§ **PAGE**

1994 UCI Road World Cup

Details
- Dates: 28 March – 21 October
- Location: Europe
- Races: 10

Champions
- Individual champion: Gianluca Bortolami (ITA) (Mapei–CLAS)
- Teams' champion: Mapei–CLAS

= 1994 UCI Road World Cup =

The 1994 UCI Road World Cup was the sixth edition of the UCI Road World Cup. It was won surprisingly by Italian classics specialist Gianluca Bortolami of the team, after a summer exploit ahed of Johan Museeuw and Andrei Tchmil, who lost a big lead built after the spring races.

§ **DATA**
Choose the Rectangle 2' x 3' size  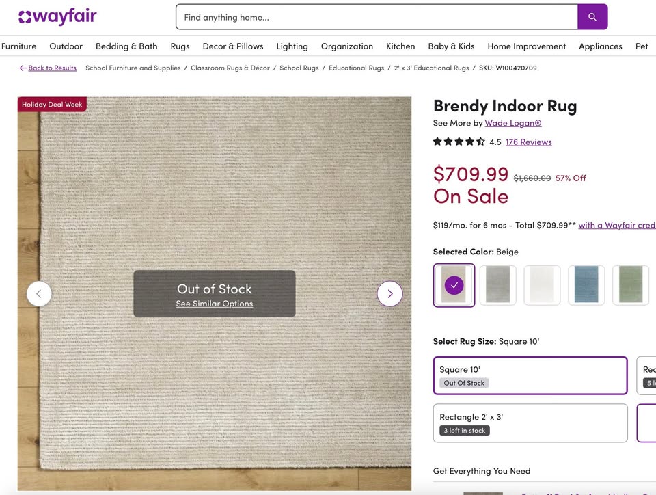[530, 423]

§ **JOB**
From the 1994 UCI Road World Cup page above, copy out everything from "The 1994 UCI" down to "the spring races.".

§ **COMPLETED TASK**
The 1994 UCI Road World Cup was the sixth edition of the UCI Road World Cup. It was won surprisingly by Italian classics specialist Gianluca Bortolami of the team, after a summer exploit ahed of Johan Museeuw and Andrei Tchmil, who lost a big lead built after the spring races.